Figure 5. The cytokine milieu can affect the phenotype of intestinal Vγ4⁺ cells.

(A-D). Flow cytometric analysis of (A) CD103 (n=8), (B) TIGIT (n=8), (C) NKp46 (n=5), and (D) CD18 (n=8) expression on Vγ4⁺ colonic lymphocytes cultured for 7 days in IL2+IL15 (control); IL2+IL15+IL12+IL18 and IL2+IL15+IL1β+IL23. Summary data (left) and representative histograms (right) shown. Connected symbols represent individual participants. Repeated measures one-way ANOVA with Dunnett’s correction against IL12+IL18 treatment was used for analysis, *p<0.05; **p<0.01; ***p<0.001. (E). Flow cytometric analysis of Vγ2/3/4⁺ colonic lymphocytes cultured for 7 days as in A-D and subsequently co-cultured overnight with 293T.EV and 293T.L3L8 cells (n=3).

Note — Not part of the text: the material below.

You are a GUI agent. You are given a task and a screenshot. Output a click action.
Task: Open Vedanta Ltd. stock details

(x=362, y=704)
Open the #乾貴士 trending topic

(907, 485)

Representative flow plots of CD3 expression and summary graph (far right) of percent TCR downregulation relative to 293T.EV control are shown. Repeated measures one-way ANOVA with Bonferroni correction, *p<0.05. (F-I). Flow cytometric analysis of (F) CD103, (G) NKp46, (H) CD18 + and (I) TIGIT expression on Vγ4 colonic lymphocytes cultured for 7 days in IL2+IL15 (control) and IL2+IL15+TNFα (n=4). Summary data (left, centre) and representative histograms (right) shown. gMFI - geometric mean fluorescent intensity. Connected symbols represent individual participants. Paired t-test, *p<0.05; **p<0.01.